INTERNACIONAL – Brasil envia 48 toneladas de leite em pó para ajudar Cuba a enfrentar crise causada por bloqueio econômico dos EUA e desabastecimento severo na ilha.

O governo brasileiro anunciou recentemente o envio de 48 toneladas de leite em pó para Cuba, em uma ação de ajuda humanitária em resposta à grave crise socioeconômica enfrentada pela ilha. Essa medida surge em um contexto marcado pelo endurecimento do bloqueio econômico e energético imposto pelos Estados Unidos, que tem exacerbado a já difícil situação que os cubanos enfrentam diariamente.

Na última segunda-feira, 16, uma aeronave da Força Aérea Brasileira (FAB) partiu com 16 toneladas do produto em direção a Santiago de Cuba. A expectativa é que um segundo voo, programado para a terça-feira, 14, transporte mais 32 toneladas do alimento essencial.
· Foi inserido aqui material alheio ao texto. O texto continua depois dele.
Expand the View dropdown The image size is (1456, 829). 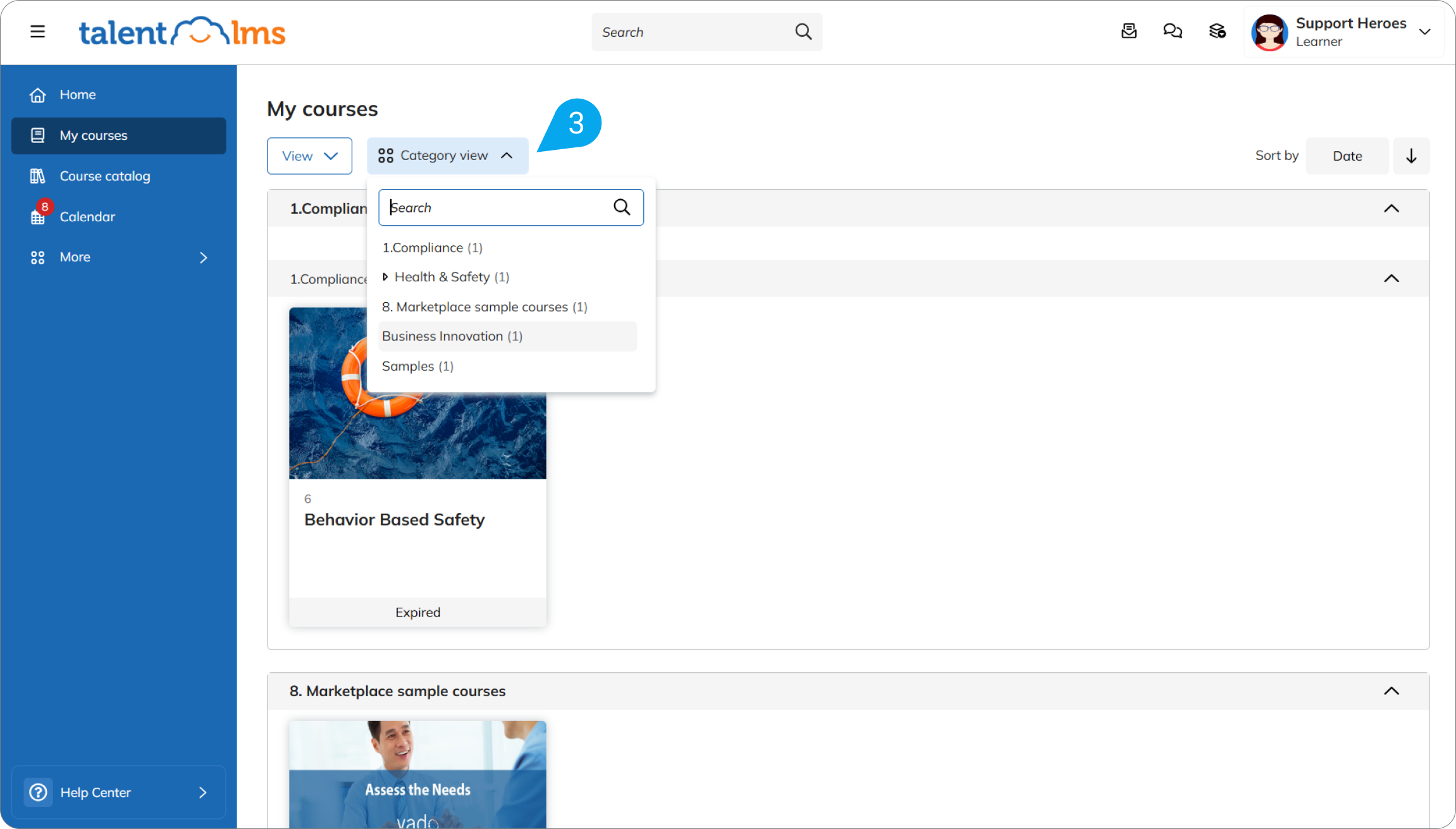309,156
De acordo com informações do Palácio do Planalto, a iniciativa tem como principal objetivo “contribuir para o enfrentamento da grave situação de desabastecimento vivida pelo país”. A coordenação da ação está a cargo do Ministério das Relações Exteriores (MRE), e ambos os voos da FAB devem chegar ao destino na quarta-feira, 15.
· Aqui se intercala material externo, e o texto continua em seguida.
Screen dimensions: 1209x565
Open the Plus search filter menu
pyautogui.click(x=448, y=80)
A Secretaria de Comunicação Social da Presidência da República destacou que o Brasil já havia realizado doações a Cuba anteriormente, em 2025, em decorrência dos danos causados pelo Furacão Melissa. A Secom também mencionou que novas doações de alimentos e medicamentos estão sendo avaliadas pelo governo brasileiro, indicando um comprometimento contínuo com a ajuda humanitária à nação caribenha.
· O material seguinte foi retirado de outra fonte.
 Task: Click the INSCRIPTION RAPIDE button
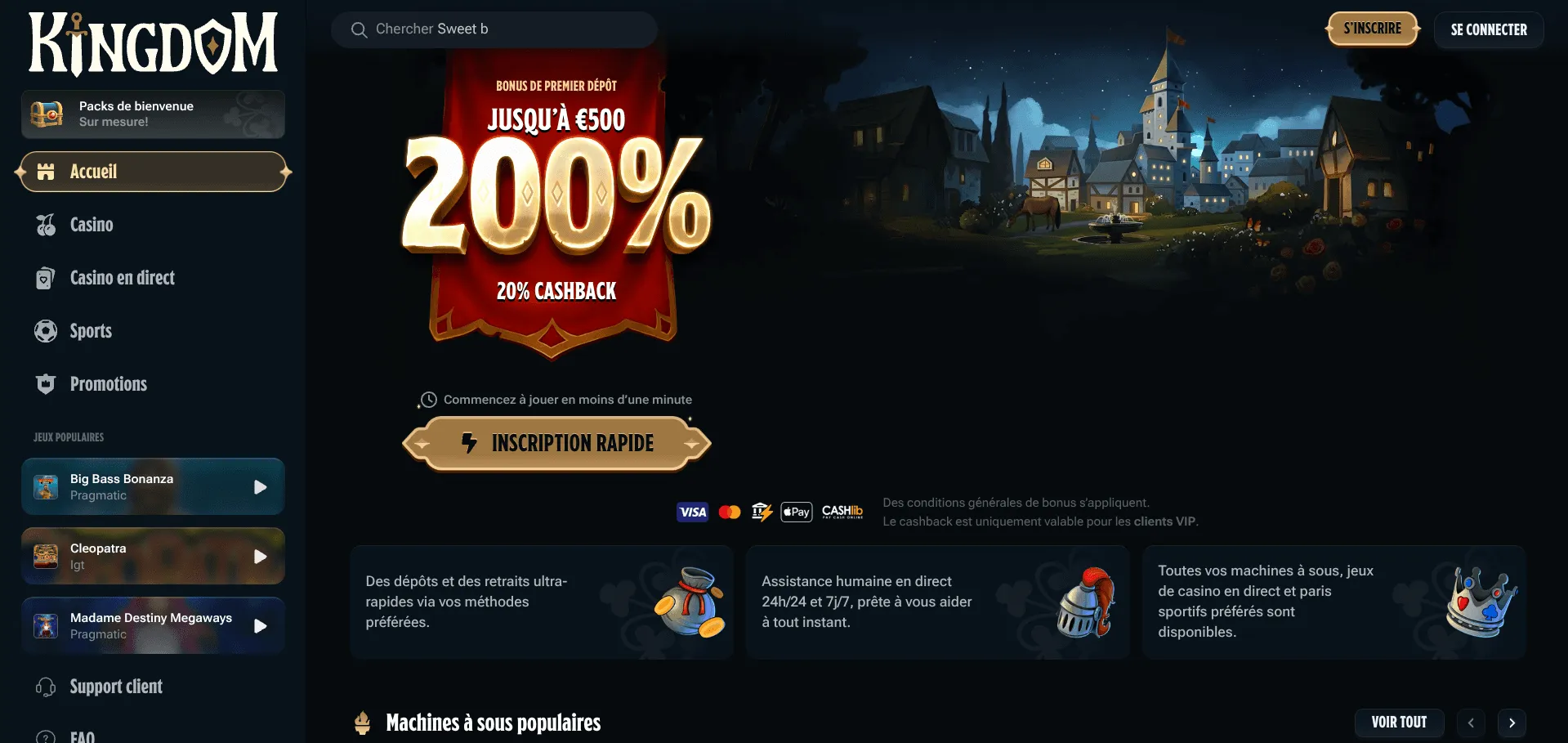point(557,443)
O bloqueio econômico dos EUA, que perdura há quase sete décadas, foi intensificado pela atual administração na Casa Branca no final de 2025, já afetando severamente a economia cubana. Em janeiro de 2026, novas restrições foram implementadas, ameaçando sanções a quem negociava petróleo com Cuba. Essa pressão levou a ilha a enfrentar uma escassez de combustível, prolongando períodos de apagão e elevando os preços de produtos básicos, além de comprometer a oferta de transportes e alimentos.

Recentemente, o Departamento de Estado dos EUA impôs novas sanções, visando setores fundamentais como turismo e petróleo, o que agrava ainda mais a crise. Muitos cubanos relataram, em entrevistas, que a situação atual é a mais difícil que já viveram, marcando um momento de grande desafio para a população.